Marketplace®

Daily business news and economic stories

Supreme Court ruling for farmers against organized labor has broad implications

The justices have expanded property rights in a number of recent cases.

Download
The Supreme Court case focused on a law that allowed union organizers to visit farm property 120 days per year.
The Supreme Court case focused on a law that allowed union organizers to visit farm property 120 days per year.
Michael M. Santiago/Getty Images

This week the Supreme Court ruled in favor of two California fruit farmers who argued that unions organizing on their property was unconstitutional. The case questioned a California law from 1975 that permits union organizers to visit farm property 120 days a year during non-work hours.

The justices ruled that this law amounts to an invasion of the growers’ land. But the ruling opens the door for other employers to block unwanted oversight of their worksites.

Union organizers say that without access to farms, they have to use less effective recruiting tactics.

“Sometimes it’s by visiting workers where they live, sometimes it’s by trying to find out where they might be doing their laundry,” said Mario Martinez, general counsel for United Farm Workers, which is the union in this lawsuit.

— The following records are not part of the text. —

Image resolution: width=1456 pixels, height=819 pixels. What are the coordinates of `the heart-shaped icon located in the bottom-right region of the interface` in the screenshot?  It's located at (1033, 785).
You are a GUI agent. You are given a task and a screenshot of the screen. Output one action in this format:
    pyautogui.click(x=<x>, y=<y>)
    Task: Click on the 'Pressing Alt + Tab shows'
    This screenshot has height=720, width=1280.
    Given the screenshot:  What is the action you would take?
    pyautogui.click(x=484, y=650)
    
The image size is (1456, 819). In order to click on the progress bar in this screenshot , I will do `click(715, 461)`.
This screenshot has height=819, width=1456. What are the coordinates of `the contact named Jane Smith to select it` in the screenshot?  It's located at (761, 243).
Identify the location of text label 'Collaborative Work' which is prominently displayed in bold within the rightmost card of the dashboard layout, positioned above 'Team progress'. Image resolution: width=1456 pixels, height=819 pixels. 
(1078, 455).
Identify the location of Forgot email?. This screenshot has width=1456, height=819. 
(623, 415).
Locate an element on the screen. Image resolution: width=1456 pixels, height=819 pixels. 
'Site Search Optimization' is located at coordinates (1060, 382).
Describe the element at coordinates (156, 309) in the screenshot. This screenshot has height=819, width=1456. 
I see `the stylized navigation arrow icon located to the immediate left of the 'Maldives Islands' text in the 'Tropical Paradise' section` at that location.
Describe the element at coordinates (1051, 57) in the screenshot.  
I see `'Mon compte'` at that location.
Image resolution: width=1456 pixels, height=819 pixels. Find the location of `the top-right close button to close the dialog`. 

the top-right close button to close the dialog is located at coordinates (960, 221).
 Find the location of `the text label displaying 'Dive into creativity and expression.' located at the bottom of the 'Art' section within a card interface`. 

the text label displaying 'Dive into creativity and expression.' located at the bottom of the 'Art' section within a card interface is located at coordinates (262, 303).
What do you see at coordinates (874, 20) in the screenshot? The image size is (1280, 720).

In the initial complaint, one grower said union organizers had disrupted operations on their farm with bull horns early in the morning. United Farm Workers countered that the grower had committed an unfair labor practice.   

But University of California, Berkeley law professor Catherine Fisk said few farmworkers are unionized, and the ruling could stifle future organizing, “which is going to ensure that agriculture remains what has long been difficult, dangerous and very low paid.”

Fisk expects this decision will set a precedent for more challenges to unions and expand property owners’ rights, no matter the industry.